__Task description__. Each line below should be repeated exactly as it stands.

Excerpts from a dataset
※ ※ ※
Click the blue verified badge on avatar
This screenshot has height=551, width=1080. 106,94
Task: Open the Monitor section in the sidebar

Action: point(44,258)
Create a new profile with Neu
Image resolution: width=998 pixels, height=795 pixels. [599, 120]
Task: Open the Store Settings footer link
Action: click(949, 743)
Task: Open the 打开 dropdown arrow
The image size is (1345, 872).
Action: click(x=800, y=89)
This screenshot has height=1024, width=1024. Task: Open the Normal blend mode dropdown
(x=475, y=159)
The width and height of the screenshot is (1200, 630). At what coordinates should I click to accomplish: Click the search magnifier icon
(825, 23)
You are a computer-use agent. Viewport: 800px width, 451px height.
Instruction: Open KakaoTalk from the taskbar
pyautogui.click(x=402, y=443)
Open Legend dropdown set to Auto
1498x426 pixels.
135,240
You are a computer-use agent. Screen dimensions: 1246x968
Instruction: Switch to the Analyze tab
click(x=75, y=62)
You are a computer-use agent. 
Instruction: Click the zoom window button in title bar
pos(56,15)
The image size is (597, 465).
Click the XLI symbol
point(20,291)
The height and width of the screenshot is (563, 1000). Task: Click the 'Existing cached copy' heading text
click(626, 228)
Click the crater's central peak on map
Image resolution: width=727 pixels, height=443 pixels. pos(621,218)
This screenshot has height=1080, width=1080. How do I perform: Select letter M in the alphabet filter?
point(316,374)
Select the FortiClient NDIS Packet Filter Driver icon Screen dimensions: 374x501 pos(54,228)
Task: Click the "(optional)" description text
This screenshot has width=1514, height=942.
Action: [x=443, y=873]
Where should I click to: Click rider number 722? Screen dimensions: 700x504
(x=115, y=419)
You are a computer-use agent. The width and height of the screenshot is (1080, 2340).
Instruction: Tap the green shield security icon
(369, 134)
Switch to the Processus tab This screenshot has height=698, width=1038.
※ ※ ※
__Answer__.
Click the blue verified badge on avatar
This screenshot has height=551, width=1080. 106,94
Task: Open the Monitor section in the sidebar

Action: point(44,258)
Create a new profile with Neu
Image resolution: width=998 pixels, height=795 pixels. [599, 120]
Task: Open the Store Settings footer link
Action: click(949, 743)
Task: Open the 打开 dropdown arrow
The image size is (1345, 872).
Action: click(x=800, y=89)
This screenshot has height=1024, width=1024. Task: Open the Normal blend mode dropdown
(x=475, y=159)
The width and height of the screenshot is (1200, 630). At what coordinates should I click to accomplish: Click the search magnifier icon
(825, 23)
You are a computer-use agent. Viewport: 800px width, 451px height.
Instruction: Open KakaoTalk from the taskbar
pyautogui.click(x=402, y=443)
Open Legend dropdown set to Auto
1498x426 pixels.
135,240
You are a computer-use agent. Screen dimensions: 1246x968
Instruction: Switch to the Analyze tab
click(x=75, y=62)
You are a computer-use agent. 
Instruction: Click the zoom window button in title bar
pos(56,15)
The image size is (597, 465).
Click the XLI symbol
point(20,291)
The height and width of the screenshot is (563, 1000). Task: Click the 'Existing cached copy' heading text
click(626, 228)
Click the crater's central peak on map
Image resolution: width=727 pixels, height=443 pixels. pos(621,218)
This screenshot has height=1080, width=1080. How do I perform: Select letter M in the alphabet filter?
point(316,374)
Select the FortiClient NDIS Packet Filter Driver icon Screen dimensions: 374x501 pos(54,228)
Task: Click the "(optional)" description text
This screenshot has width=1514, height=942.
Action: [x=443, y=873]
Where should I click to: Click rider number 722? Screen dimensions: 700x504
(x=115, y=419)
You are a computer-use agent. The width and height of the screenshot is (1080, 2340).
Instruction: Tap the green shield security icon
(369, 134)
Switch to the Processus tab This screenshot has height=698, width=1038.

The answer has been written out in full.